Leena Rafeeq, an 11-year-old Malayali girl living in Dubai has developed an AI app to detect eye diseases and conditions. She is a self-taught coder who shared her achievement on LinkedIn. Leena’s accomplishment received a lot of attention on social media.

Leena Rafeeq uses a novel scanning method on an iPhone and stated that the app is currently being reviewed in Apple’s app store and hopes it will be approved soon. The Artificial Intelligence application is named ‘Ogler EyeScan’ and began working on the app at 10 years of age. Leena claimed that the app can detect eye diseases like Arcus, Melanoma, Pterygium, and Cataracts. The app was developed natively with SwiftUI interface without the use of third-party libraries or packages. It took her six months of research and development to bring this innovative app to life.

Ogler EyeScan uses advanced computer vision and Machine learning to analyze parameters such as light and color intensity, distance, and look-up points to locate the eyes within the frame’s range. It also detects any light burst issue and whether the eyes are exactly inside the scanner frame. She researched for six months and learned more about eye conditions, computer vision, algorithms, ML models, and advanced levels of Apple iOs development including sensors day, AR, CreateML, and CoreML during the app’s development process. Leena then submitted the app to the app store and that the app is only compatible with iPhones 10 and up running iOS 16+.  Many users praised her creativity and congratulated her accomplishment at such a young age.

“A good example of how we can use AI to reduce/curtail health equity.” “Excellent work,” said one user.

“Wow, that’s amazing!” said a third. You have accomplished so much with Ogler EyeScan, and I wish you the best of luck and some fantastic app store reviews,” said another.

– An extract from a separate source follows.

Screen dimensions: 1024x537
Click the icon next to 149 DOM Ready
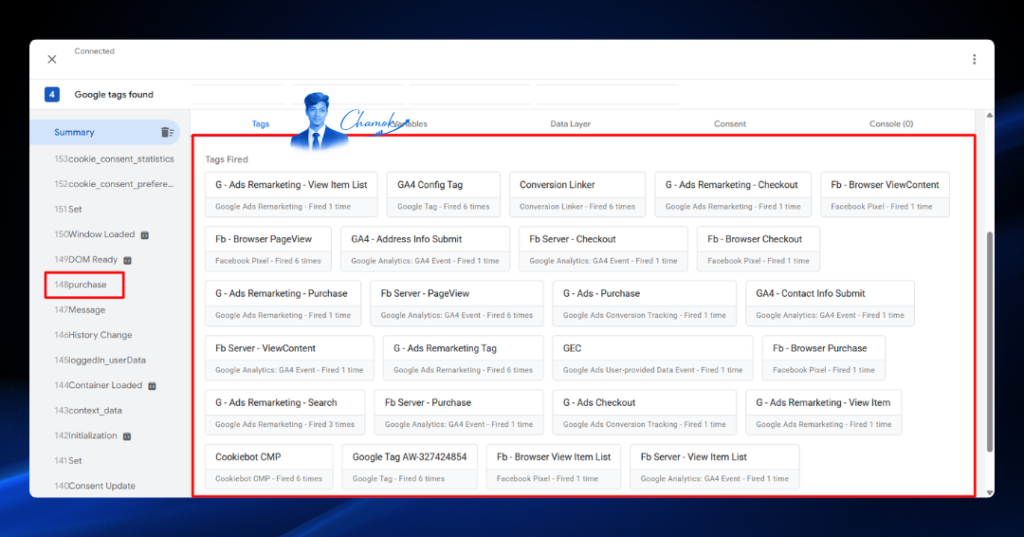[127, 260]
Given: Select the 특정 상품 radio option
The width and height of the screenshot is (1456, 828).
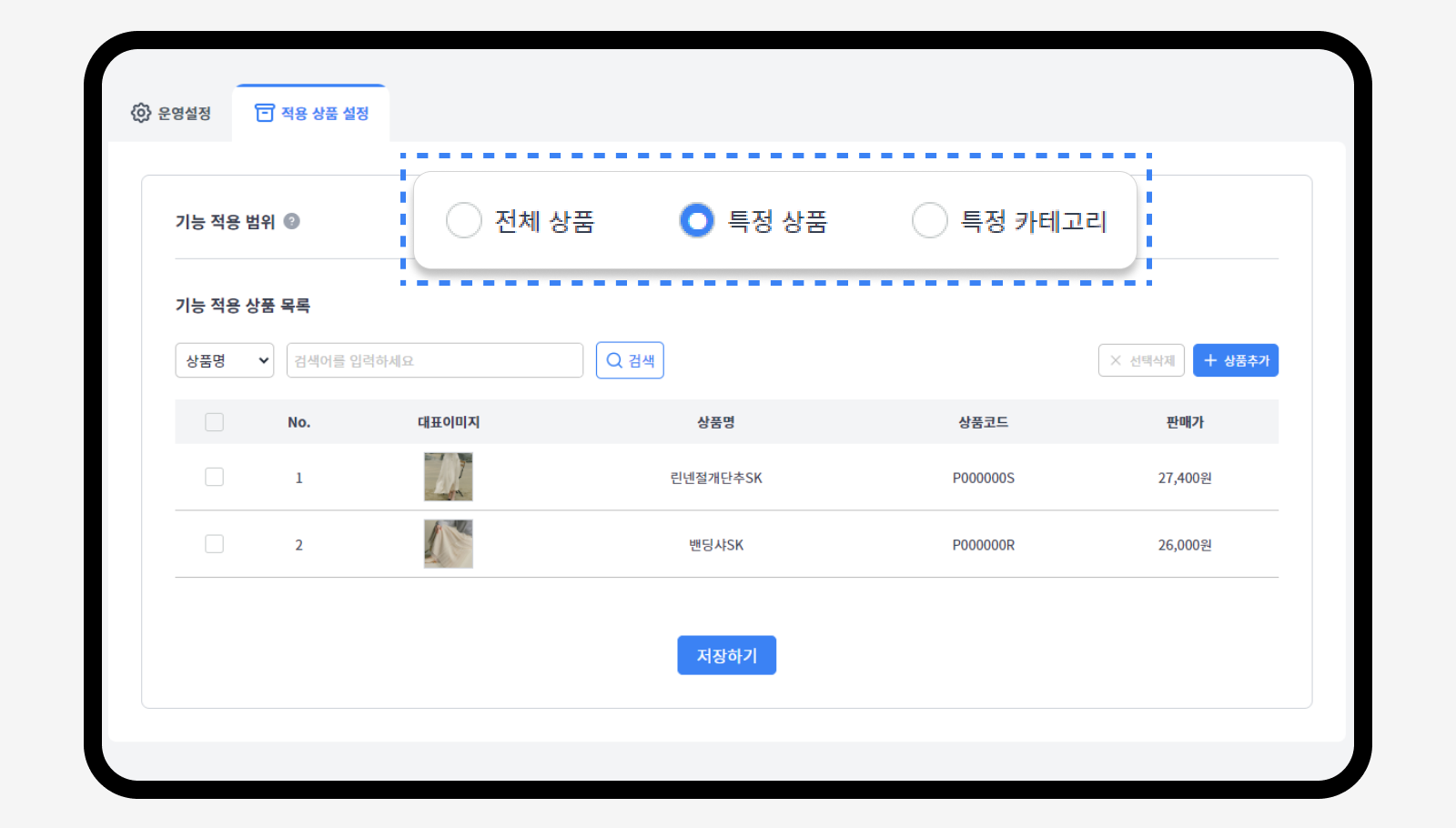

Leena responded to these users about the app’s accuracy, stating it’s nearly 70%. She did, however, mention the difficulties she had with the glare and bursts from lights caused by the distance required for capturing scans. As a result, metrics and detection for light-related issues are being implemented to address the issue so that it allows users to take scans. Also, she stated that an update will be released once the Ogler EyeScan app is accepted by the app store.